When It Comes To The Gowanus, NYC Just Isn’t Taking Shit Seriously
That is… exactly what you think it is.
It’s been a little more than two years since the Environmental Protection Agency named Brooklyn’s Gowanus Canal a Superfund site, its highest toxic honor. But it still seems that city officials and the federal government are bickering over how to tackle clean up, especially when it comes to the city’s longstanding problem of sewage overflow.

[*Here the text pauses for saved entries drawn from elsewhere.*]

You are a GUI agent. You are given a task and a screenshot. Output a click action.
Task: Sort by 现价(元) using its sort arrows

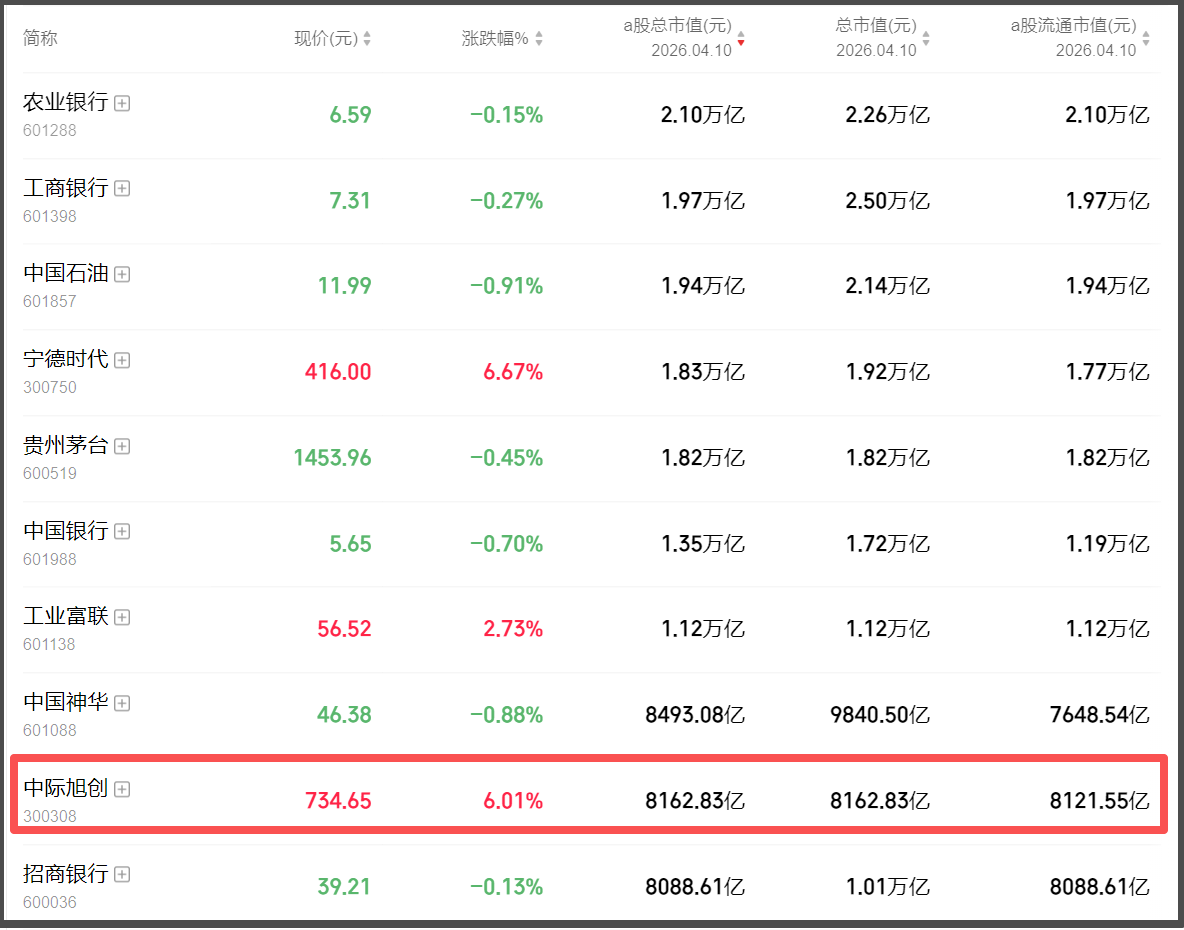pyautogui.click(x=367, y=39)
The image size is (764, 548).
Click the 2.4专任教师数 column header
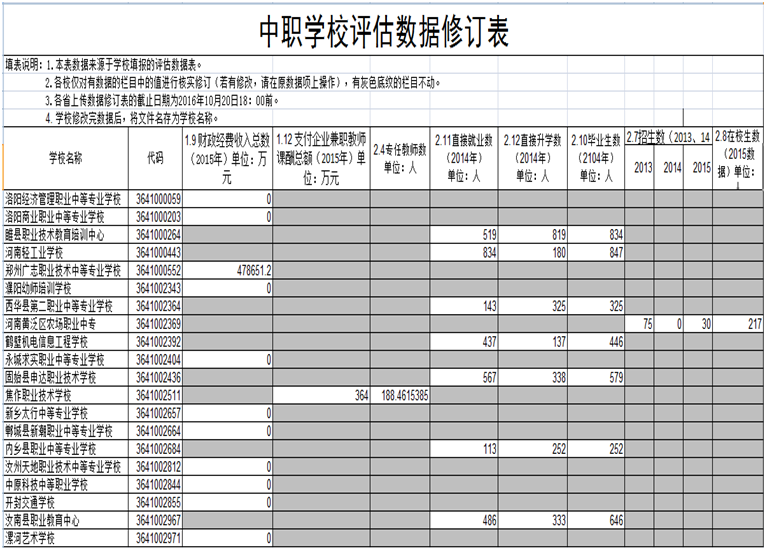pos(400,159)
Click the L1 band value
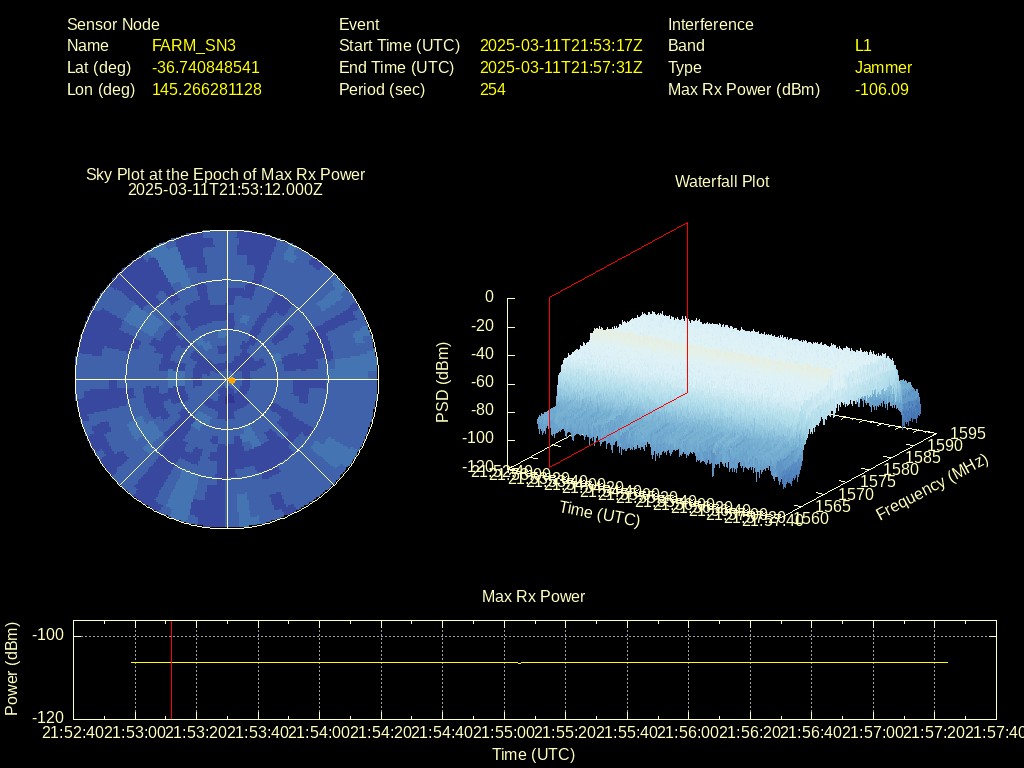 click(x=863, y=46)
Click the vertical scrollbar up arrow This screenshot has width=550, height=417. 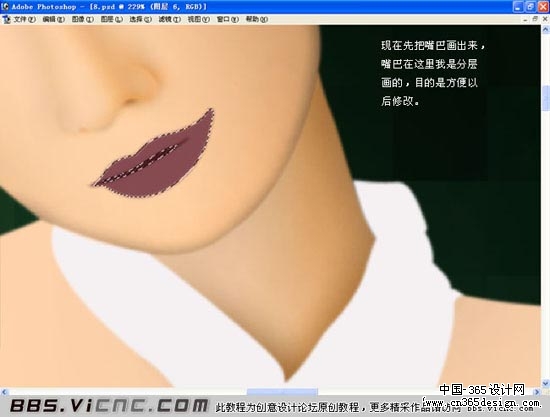545,30
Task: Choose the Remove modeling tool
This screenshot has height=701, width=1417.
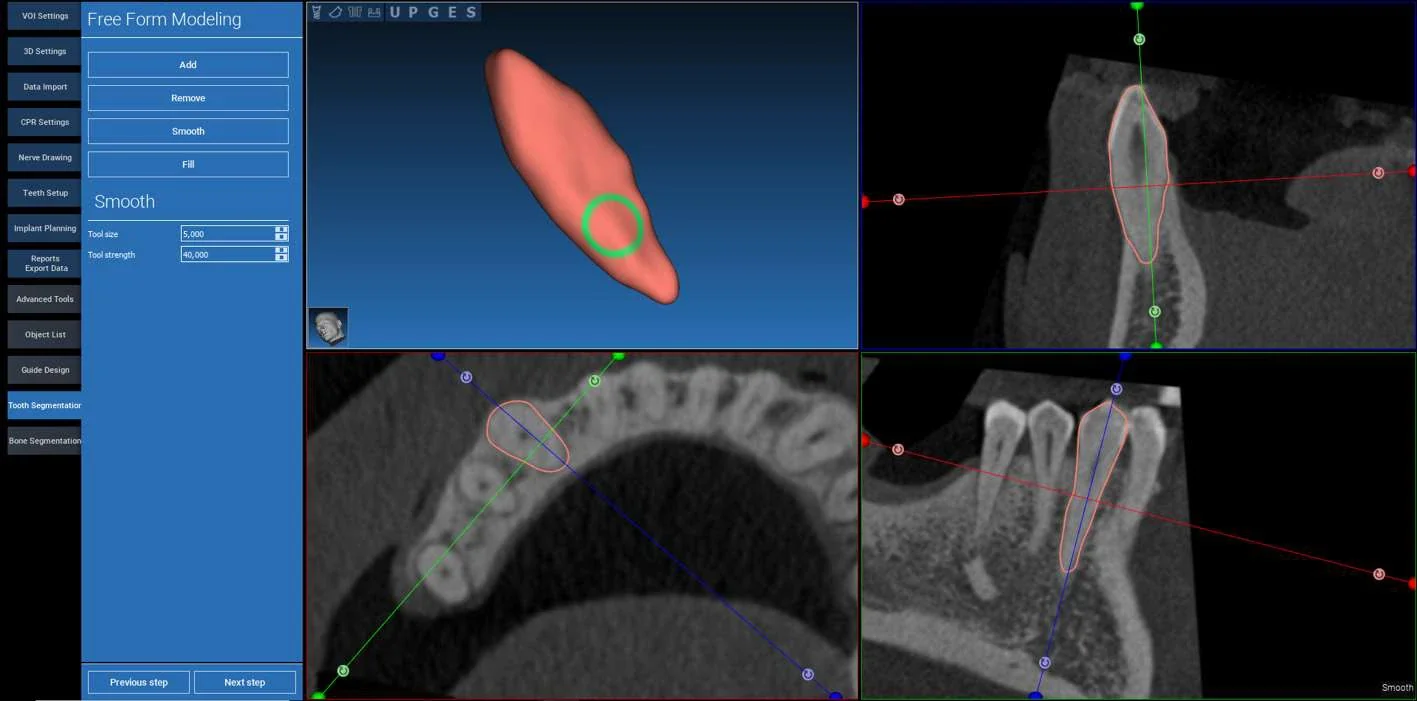Action: click(188, 98)

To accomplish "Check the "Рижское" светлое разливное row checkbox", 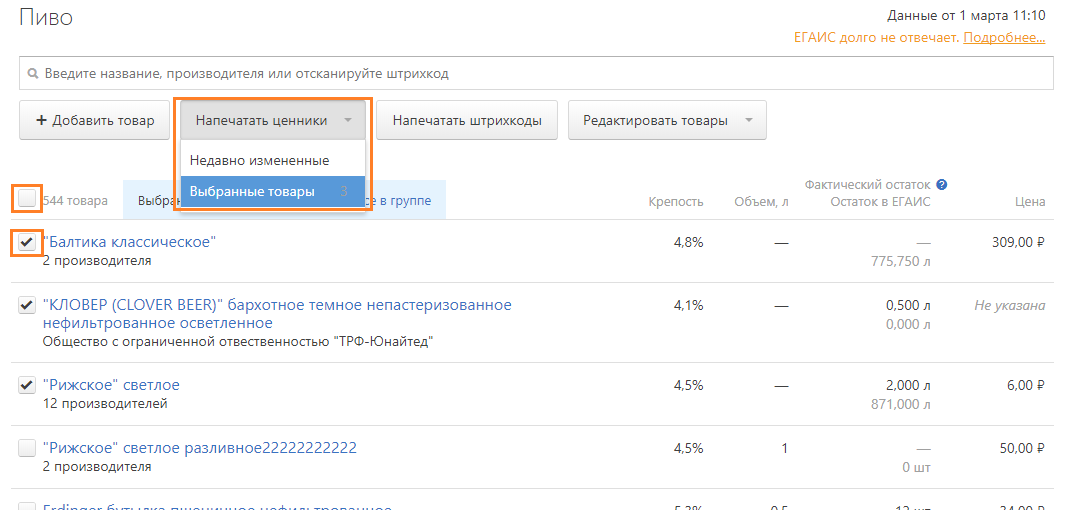I will [27, 449].
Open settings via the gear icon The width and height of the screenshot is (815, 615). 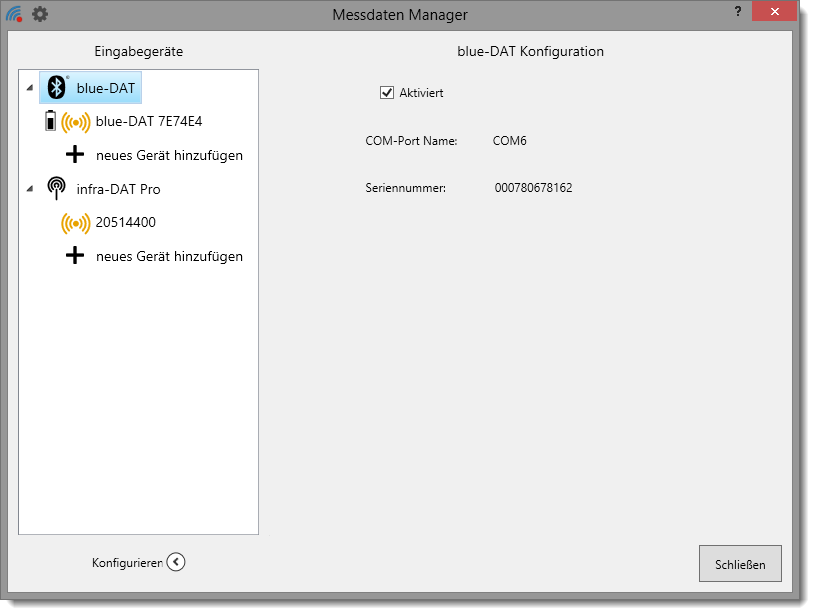pyautogui.click(x=39, y=14)
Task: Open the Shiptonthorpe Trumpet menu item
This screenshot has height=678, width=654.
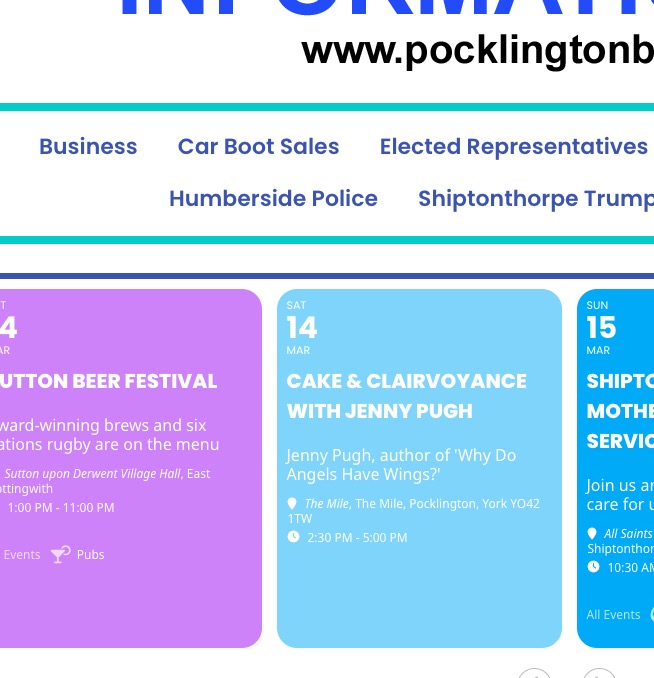Action: (x=535, y=199)
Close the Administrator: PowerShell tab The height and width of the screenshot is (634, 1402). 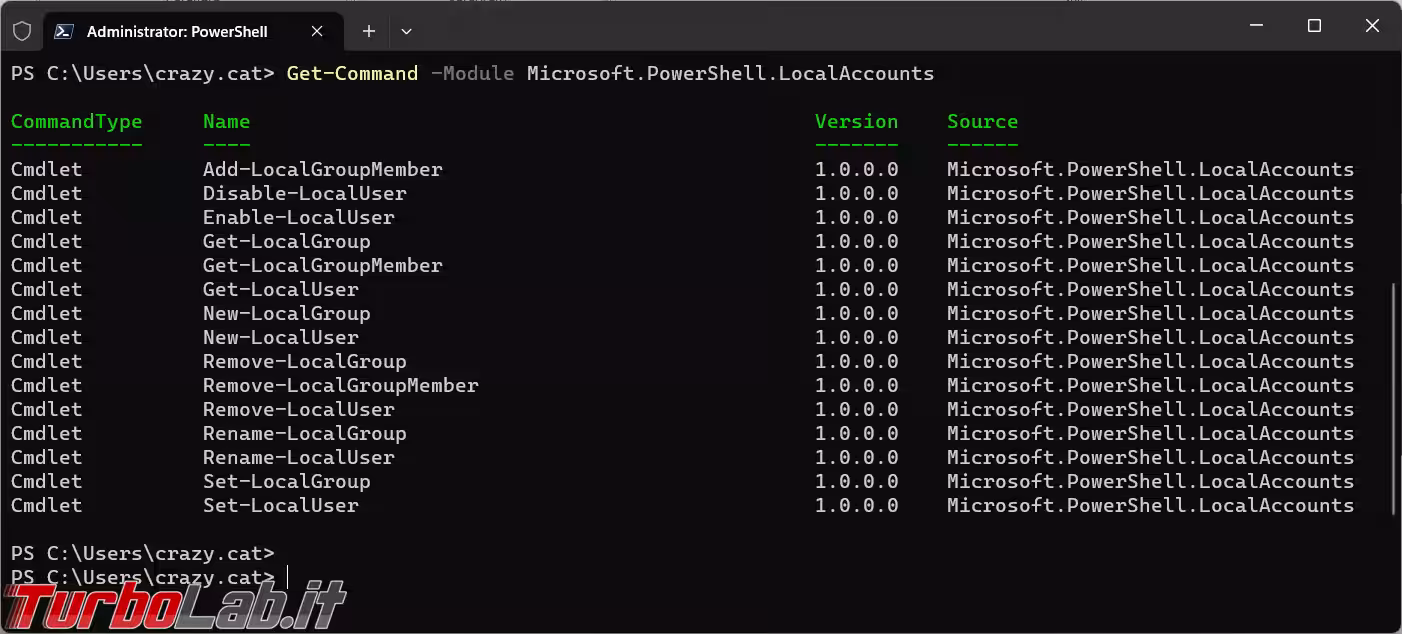pos(317,31)
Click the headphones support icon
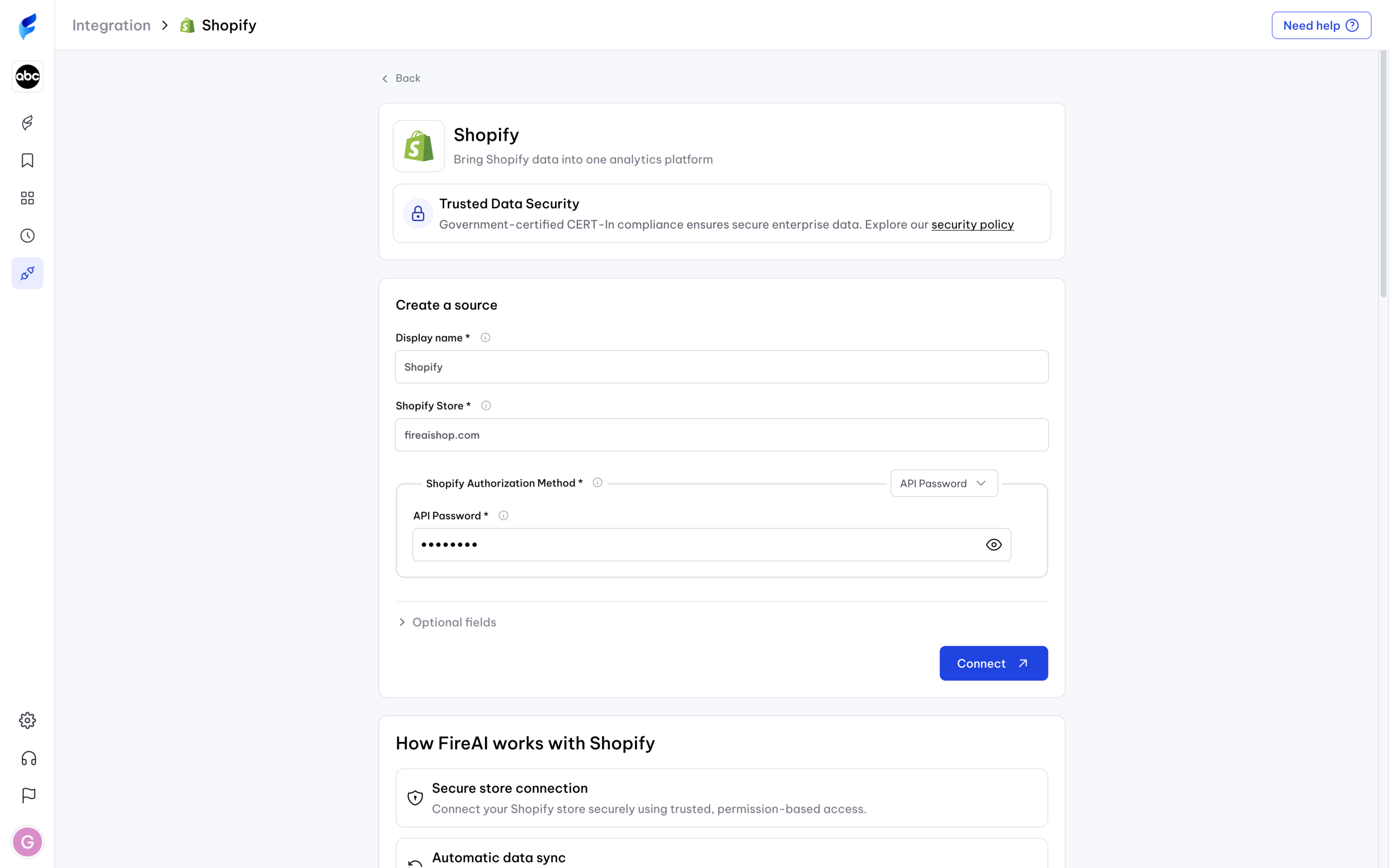Viewport: 1389px width, 868px height. 28,758
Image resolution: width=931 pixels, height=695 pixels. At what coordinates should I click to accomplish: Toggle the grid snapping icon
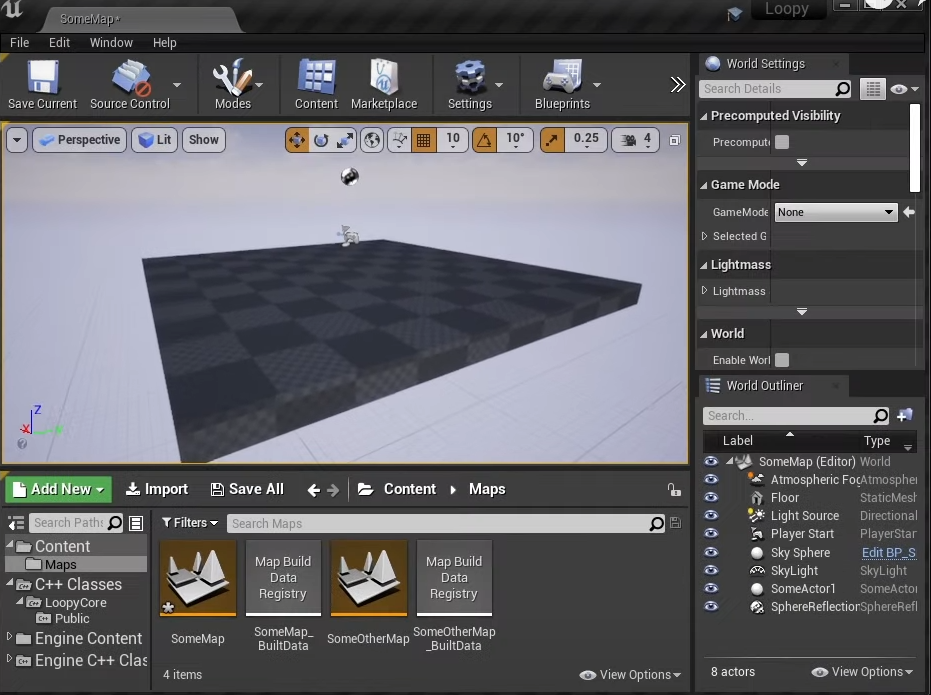coord(423,140)
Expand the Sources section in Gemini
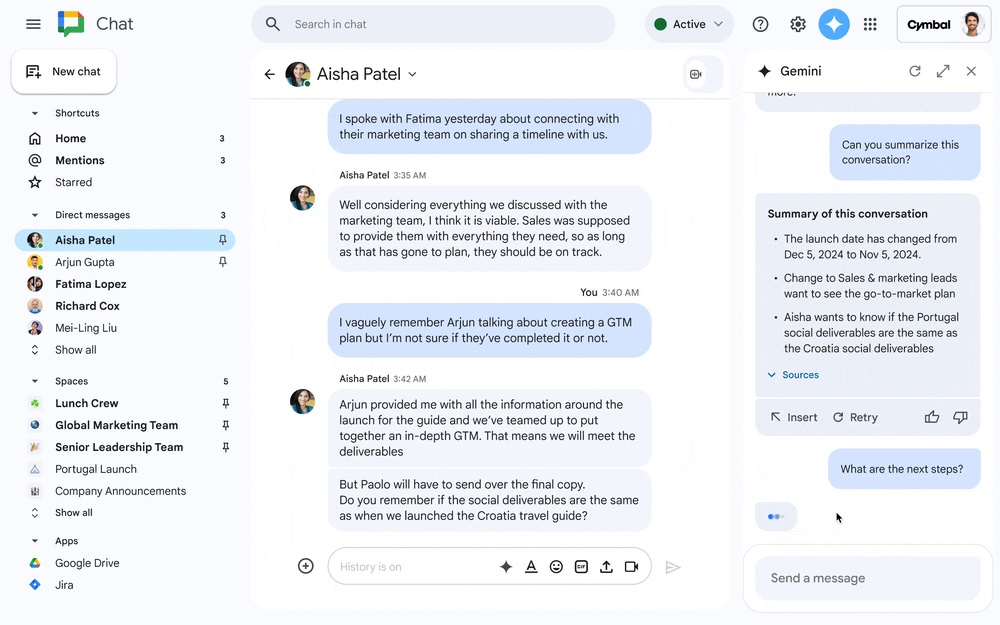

Despite the feds highlighting raw sewage and street runoff in the canal as a major source of its toxic sludge, city officials are shaking their heads and denying responsibility, reports the Daily News.
“The [sewer overflows] are really not what’s contaminating the canal with chemicals,” the Department of Environmental Protection’s Eileen Mahoney told the Daily News.
Until the 1960s, the canal had served as a dumping stream for many of the oil refineries, tanneries, and chemical and gas along the banks. But today the Gowanus is a dumping stream of another sort—each year the city’s combined sewer system (collecting both stormwater and sewage) gushes nearly 400 million gallons of waste into the canal when the system becomes overburdened by heavy rain. “PAHs and metals are the most prevalent contaminants detected in present-day CSO discharges to the canal, as well as in low volume discharges from a limited number of other outfalls,” the EPA noted in a 2011 remedial investigation report.
The EPA even showcases the Gowanus in its working definition of the issue. A 2011 report on the national problem of combined sewage overflows (or CSOs), links to a video from 2010 in which a horrifying tide of raw sewage rushes down the banks of the canal, leaving used condoms in its wake. The city has a plan in place to cut sewage overflow by 45 percent, but the EPA is looking to reduce or eliminate much more.
But city officials say the sewage isn’t responsible for the toxic sludge at the bottom of the canal, which comes from decades of industrialchemical pollution.
“At this point we don’t feel they’ve made a case that would justify such an extreme measure,” said Eileen Mahoney of the city Department of Environmental Protection.
DEP did its own analysis of the feds’ data to prove it’s not responsible for any risks to human health or ecology. [Daily News]
Last Wednesday, the DEP presented some of that analysis to Community Board 6, carefully noting differences regarding the jurisdiction of crappy environmental problems, according to Pardon Me For Asking. At the presentation, Mahoney and DEP rep Jim Mueller explained that their findings showed that CSOs weren’t contributing unacceptable amounts of toxins to the canal under the Comprehensive Environmental Response Compensation and Liability Act (CERCLA), and that the separate issues of bacteria and dissolved oxygen levels were regulated by New York State.
It does make sense, however, that the DEP would want to point fingers elsewhere—the EPA has already named New York City as a “Potentially Responsible Party” (or PRP) in the Gowanus’ contamination. But despite protests, hopefully increased pressure on the city will at some point translate into decreased sewage in the canal. No one wants to be caught in a shitstorm, in the end.